The Dismal Economics of Utopia
Socialists and other utopians are usually content to let this definition float, and let its fuzziness work to their advantage. This sly trick puts realists on the defensive, who are ever nervous about making statements that might be judged hostile to equality.
So far we have had a hint of the large-scale corruption that occurs when incomes are reported by household. Let me show you how you can go from poor to rich by the flip of a switch.
In real life, most households have one or two bacon suppliers. Some have none, some have three or more. Suppose, judging it to be absurd to award infants a salary (and not every socialist would), equality is defined to mean that each household is only allowed to have one income.
Then the mean household income would indeed be $50K. And there would be no rich and no poor households because each household earns exactly the same.

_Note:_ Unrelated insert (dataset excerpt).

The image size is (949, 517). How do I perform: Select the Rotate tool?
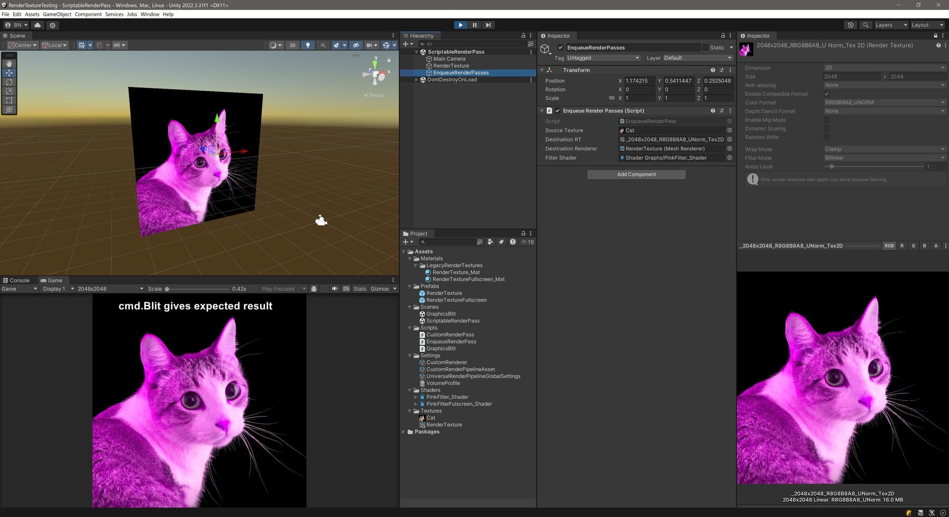point(9,82)
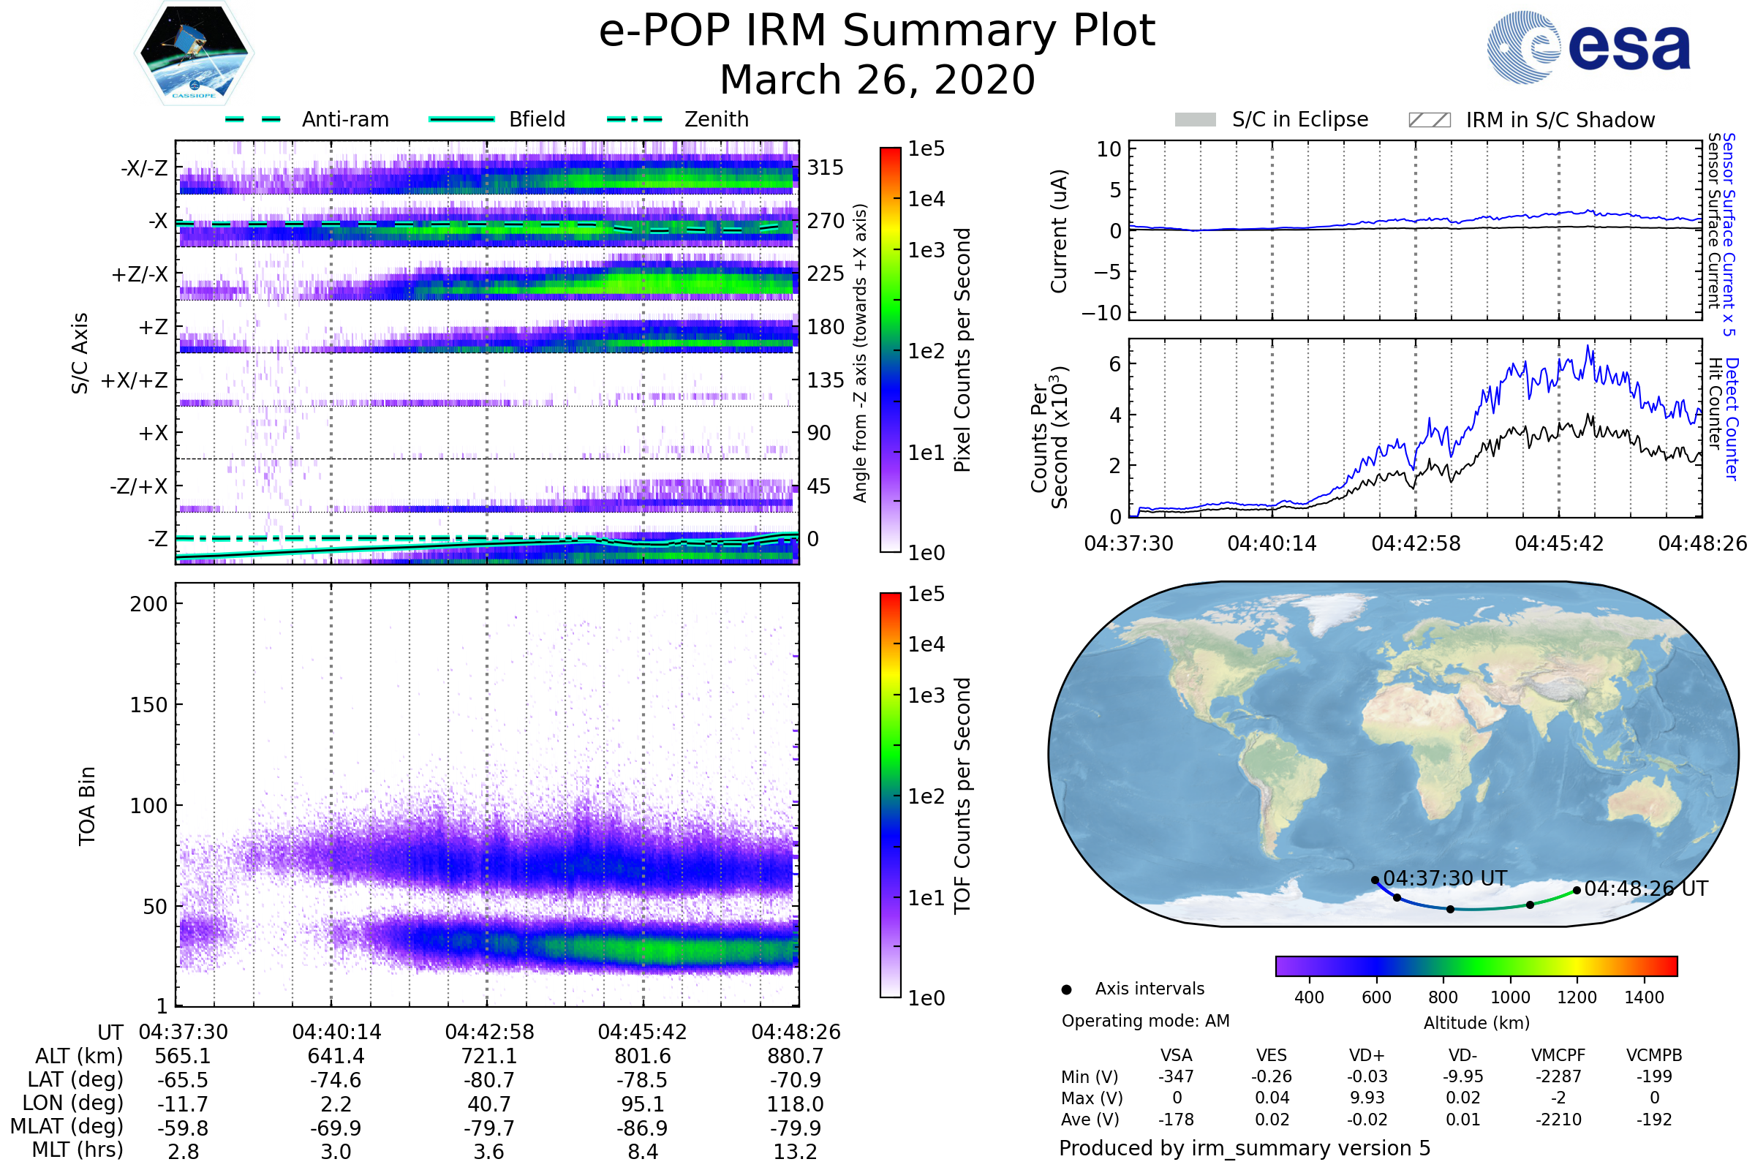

But consider per capita income. Sixteen-percent of the population will make an average salary of $50K, 24% will make an average of just $25K. These people are rich compared to the roughly 1% who will average just $6,500, and the 1% bottom-of-the-barrel poor who will average about $4,000 or less.
Best of all, our new definition of equality ensures that those who used to be rich under the old definition are now poor! In the new definition, larger households are penalized, under the old they were rewarded.
This result also assumes that people of all ages go into the averages. But neither this nor the first analysis need that assumption. We can eliminate babies: the artificial creation of rich and poor happens even if you consider only "adults."
Perhaps utopia can still be found by eschewing household statistics and considering wealth instead of income? It cannot. But that is a lesson for another time.